La ciudadanía no ha tardado en reaccionar. A través de redes sociales, testimonios ciudadanos y documentos entregados a esta redacción, se han expuesto fotografías de funcionarios municipales posando entre columnas sin aplanar, simulando avances inexistentes. Delegados y vecinos acusan un patrón: obras que inician con anuncios ostentosos, pero que quedan paralizadas sin explicación ni seguimiento técnico documentado.
Al revisar el Informe Trimestral de Ejecución Presupuestal correspondiente al primer trimestre de 2025, se encuentran partidas destinadas a infraestructura pública sin desgloses precisos ni informes de avance.
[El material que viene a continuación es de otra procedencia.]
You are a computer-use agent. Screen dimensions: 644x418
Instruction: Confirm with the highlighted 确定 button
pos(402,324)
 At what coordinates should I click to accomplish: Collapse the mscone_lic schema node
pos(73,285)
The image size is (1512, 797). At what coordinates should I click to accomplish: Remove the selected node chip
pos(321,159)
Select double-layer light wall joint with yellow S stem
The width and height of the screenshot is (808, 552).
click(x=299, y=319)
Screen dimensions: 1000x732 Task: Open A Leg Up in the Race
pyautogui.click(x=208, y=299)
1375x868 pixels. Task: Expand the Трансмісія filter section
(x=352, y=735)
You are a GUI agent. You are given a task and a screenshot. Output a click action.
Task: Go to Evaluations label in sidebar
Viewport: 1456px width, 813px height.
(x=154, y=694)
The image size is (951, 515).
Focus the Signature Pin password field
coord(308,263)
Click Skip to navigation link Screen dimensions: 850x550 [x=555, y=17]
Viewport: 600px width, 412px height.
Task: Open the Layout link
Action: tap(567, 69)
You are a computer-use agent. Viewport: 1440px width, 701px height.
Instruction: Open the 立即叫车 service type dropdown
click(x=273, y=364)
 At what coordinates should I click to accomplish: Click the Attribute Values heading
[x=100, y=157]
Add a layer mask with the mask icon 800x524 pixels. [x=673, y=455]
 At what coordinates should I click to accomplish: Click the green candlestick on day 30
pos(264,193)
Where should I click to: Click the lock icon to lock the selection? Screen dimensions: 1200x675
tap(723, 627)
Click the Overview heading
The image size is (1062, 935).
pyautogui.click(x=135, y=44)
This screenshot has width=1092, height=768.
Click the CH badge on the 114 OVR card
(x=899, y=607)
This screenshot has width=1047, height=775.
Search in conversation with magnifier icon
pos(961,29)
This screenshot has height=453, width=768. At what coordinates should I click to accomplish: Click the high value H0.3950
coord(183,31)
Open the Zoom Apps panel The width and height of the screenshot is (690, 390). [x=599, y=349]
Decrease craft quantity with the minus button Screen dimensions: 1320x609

Por ejemplo, el rubro de «Infraestructura Urbana» reporta una erogación de $2.8 millones de pesos, sin que existan documentos públicos que detallen el ejercicio de dichos recursos en obras visibles.
Esta falta de transparencia ha encendido alertas entre organizaciones civiles locales, que ahora exigen auditorías independientes y la intervención del Órgano Superior de Fiscalización del Estado de México (OSFEM).
Críticos de la gestión de Abel Flores Guzmán acusan que se está usando la obra pública como herramienta de propaganda política. “Lo que quieren es la foto, no el resultado. Ya son dos administraciones con la misma historia: obras sin concluir, recursos mal justificados y cero consecuencias”, señaló un representante vecinal.
En Xalatlaco, donde más del 42% de la población vive en situación de pobreza según el CONEVAL, cada peso mal empleado representa una agresión directa a los derechos básicos de los ciudadanos. La comunidad no exige obras faraónicas, sino proyectos funcionales, terminados y útiles.
La demanda colectiva es clara: transparencia, justicia administrativa y sanciones a los responsables. Porque en Xalatlaco, lo que está en juego ya no es solo el concreto o el mobiliario, sino la credibilidad institucional.